Muhammad Mansoor Alam

Task 02: "Image Generation with Pre-trained Models"

Utilize pre-trained generative models like DALL-E-mini or Stable Diffusion to create images from text prompts.

**How it works?**

StableDiffusion is a model that generates images from text prompts. It's based on a concept called "latent diffusion," which involves a few key steps:

Super-Resolution Concept: Imagine you have a blurry image, and you train a model to make it clearer. The model doesn't recover lost details magically; it guesses what those details might be based on its training data. This process is called "super-resolution."

Denoising Noise: If you take a noisy image (pure random noise) and apply the same idea, the model can "denoise" it, gradually turning the noise into a clear image by making educated guesses.

Latent Diffusion Model: This idea was expanded in a model called "latent diffusion," which repeatedly refines a noisy image to make it clear and high-resolution.

Text-to-Image Generation: To create images from text, you add another step called "conditioning." This involves adding a text representation to the noise and training the model with image-caption pairs.

The StableDiffusion architecture consists of three parts:

Text Encoder: Converts your text prompt into a vector.
Diffusion Model: Denoises a 64x64 image patch repeatedly.
Decoder: Converts the final 64x64 image into a high-resolution 512x512 image.
Here's the process in simple steps:

Text Prompt: Your text is converted into a vector by the text encoder.
Denoising: This vector is combined with random noise, and the diffusion model refines this noise over several steps.
Rendering: The final refined image patch is upscaled to a high-resolution image by the decoder.
Even though the system seems magical, it’s based on lots of training with billions of images and captions.

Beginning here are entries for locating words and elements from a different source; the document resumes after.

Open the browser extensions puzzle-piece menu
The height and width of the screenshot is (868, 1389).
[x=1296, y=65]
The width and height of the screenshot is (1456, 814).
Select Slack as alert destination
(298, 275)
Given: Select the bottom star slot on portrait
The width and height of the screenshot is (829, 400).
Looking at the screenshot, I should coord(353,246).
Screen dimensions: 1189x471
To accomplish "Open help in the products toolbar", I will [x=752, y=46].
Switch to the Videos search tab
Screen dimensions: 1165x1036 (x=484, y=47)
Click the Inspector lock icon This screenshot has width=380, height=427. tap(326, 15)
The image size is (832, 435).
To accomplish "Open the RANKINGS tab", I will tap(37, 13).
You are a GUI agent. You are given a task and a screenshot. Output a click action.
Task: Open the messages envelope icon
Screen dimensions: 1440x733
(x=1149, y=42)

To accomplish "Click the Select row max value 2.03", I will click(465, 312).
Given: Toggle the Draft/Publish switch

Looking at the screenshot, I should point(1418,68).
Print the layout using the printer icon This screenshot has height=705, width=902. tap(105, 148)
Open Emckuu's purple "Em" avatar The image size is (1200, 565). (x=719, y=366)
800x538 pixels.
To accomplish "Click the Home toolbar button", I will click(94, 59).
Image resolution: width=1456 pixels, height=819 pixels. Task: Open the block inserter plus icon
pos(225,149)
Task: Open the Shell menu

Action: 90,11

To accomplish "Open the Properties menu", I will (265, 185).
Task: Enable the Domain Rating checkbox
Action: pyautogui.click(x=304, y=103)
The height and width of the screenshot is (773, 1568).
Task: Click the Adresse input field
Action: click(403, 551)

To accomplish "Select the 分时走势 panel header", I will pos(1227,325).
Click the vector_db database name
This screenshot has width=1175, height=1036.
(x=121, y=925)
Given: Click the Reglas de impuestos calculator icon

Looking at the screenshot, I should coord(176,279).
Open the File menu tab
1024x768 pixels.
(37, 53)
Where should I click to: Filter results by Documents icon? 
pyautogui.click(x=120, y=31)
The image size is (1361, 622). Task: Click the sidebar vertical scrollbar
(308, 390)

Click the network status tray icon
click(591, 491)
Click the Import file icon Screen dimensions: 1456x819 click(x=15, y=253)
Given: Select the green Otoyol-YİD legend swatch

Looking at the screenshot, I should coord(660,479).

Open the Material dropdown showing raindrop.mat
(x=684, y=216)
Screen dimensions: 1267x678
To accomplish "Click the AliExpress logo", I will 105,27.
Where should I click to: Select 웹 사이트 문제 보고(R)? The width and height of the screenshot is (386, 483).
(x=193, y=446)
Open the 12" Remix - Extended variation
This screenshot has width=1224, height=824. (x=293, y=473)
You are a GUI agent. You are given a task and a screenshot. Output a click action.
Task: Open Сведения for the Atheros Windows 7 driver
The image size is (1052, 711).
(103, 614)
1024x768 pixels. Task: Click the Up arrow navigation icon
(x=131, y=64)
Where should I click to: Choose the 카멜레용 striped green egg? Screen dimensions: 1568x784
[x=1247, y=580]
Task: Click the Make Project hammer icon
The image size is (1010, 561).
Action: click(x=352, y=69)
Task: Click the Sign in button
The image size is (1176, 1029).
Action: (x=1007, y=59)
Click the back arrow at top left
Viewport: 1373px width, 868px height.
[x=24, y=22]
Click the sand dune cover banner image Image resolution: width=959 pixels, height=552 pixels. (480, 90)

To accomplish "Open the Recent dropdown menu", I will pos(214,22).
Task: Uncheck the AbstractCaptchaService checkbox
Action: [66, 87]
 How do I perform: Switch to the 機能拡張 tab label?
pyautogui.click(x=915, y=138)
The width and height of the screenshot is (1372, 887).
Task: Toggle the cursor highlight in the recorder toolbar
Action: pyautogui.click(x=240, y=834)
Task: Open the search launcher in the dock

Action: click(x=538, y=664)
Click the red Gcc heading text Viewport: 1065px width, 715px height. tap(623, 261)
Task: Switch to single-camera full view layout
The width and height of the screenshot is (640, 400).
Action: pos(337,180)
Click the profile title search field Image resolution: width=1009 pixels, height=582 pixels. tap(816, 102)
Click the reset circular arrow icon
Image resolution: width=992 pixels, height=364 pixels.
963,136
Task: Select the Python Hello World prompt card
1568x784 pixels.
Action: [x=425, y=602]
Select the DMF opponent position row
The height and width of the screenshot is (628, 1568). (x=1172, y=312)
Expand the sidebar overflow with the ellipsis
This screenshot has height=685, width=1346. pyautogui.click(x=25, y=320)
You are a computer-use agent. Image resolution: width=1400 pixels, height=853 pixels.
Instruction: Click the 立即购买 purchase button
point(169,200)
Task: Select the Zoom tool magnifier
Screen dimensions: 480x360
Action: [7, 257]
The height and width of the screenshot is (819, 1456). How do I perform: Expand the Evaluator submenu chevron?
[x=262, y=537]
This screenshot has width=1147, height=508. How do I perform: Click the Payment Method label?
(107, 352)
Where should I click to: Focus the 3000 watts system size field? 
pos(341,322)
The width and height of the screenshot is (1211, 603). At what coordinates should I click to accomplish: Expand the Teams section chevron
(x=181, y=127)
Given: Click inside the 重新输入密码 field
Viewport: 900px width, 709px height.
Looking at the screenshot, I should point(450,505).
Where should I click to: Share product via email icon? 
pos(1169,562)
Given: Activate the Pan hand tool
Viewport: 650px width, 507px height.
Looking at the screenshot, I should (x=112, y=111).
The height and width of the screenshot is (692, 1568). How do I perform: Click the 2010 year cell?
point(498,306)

The code for this system is relatively short, showing that complexity comes from the vast amount of data and training, not the code itself.

**Imports and Downloads**

In [None]:
%pip install --quiet --upgrade diffusers transformers accelerate invisible_watermark mediapy omegaconf
!pip install omegaconf
use_refiner = False

import mediapy as media
import random
import sys
import torch
from diffusers import DiffusionPipeline


**Preparing The Model**

In [None]:
model = "stabilityai/stable-diffusion-xl-base-1.0"

pipe = DiffusionPipeline.from_pretrained(
    model,
    torch_dtype=torch.float16,
    safety_checker=None,
    requires_safety_checker=False
)

**Prompt**

**NOTE: Collab will be using CPU to porcess the model, which will take around 35-40 mins to run , for a single 40x40 image.**

**For optimal results, Download ipynb file, and then run it with NVIDIA CUDA, if you have a NVIDIA GPU, this will enable you to process upto 50 images at once and with a resolution of 720p, upto 4k! within minutes.**

In [None]:
import os
prompt = "purple sky" #@param {type:"string"}
seed = 9181757 # @param {type:"slider", min:0, max:9000000000, step:1}

negative_prompt = "bad-picture-chill-75v, ng_deepnegative_v1_75t, badhandv4, (worst quality:2), (low quality:2), (normal quality:2), (lowres:2), (bad anatomy:2), (bad hands:2), (watermark:2), (mole:1.5), (freckles:1.5)" #@param {type:"string"}

width = 40  #@param {type:"slider", min:8, max:2048, step:8}
height = 40  #@param {type:"slider", min:8, max:2048, step:8}

width = int(width)
height = int(height)

images = pipe(
    prompt=prompt,
    width=width,
    height=height,
    negative_prompt=negative_prompt,
    output_type="latent" if use_refiner else "pil",
    generator=torch.Generator().manual_seed(seed)
).images

if use_refiner:
  images = refiner(
      prompt = prompt,
      negative_prompt = negative_prompt,
      image = images,
      ).images

print(f"Prompt:\t{prompt}\nSeed:\t{seed}")

base_filename = "output.jpg"
new_filename = base_filename

if os.path.exists(base_filename):
    index = 1
    while True:
        new_filename = f"output_{index}.jpg"
        if not os.path.exists(new_filename):
            break
        index += 1

images[0].save(new_filename)
media.show_images(images)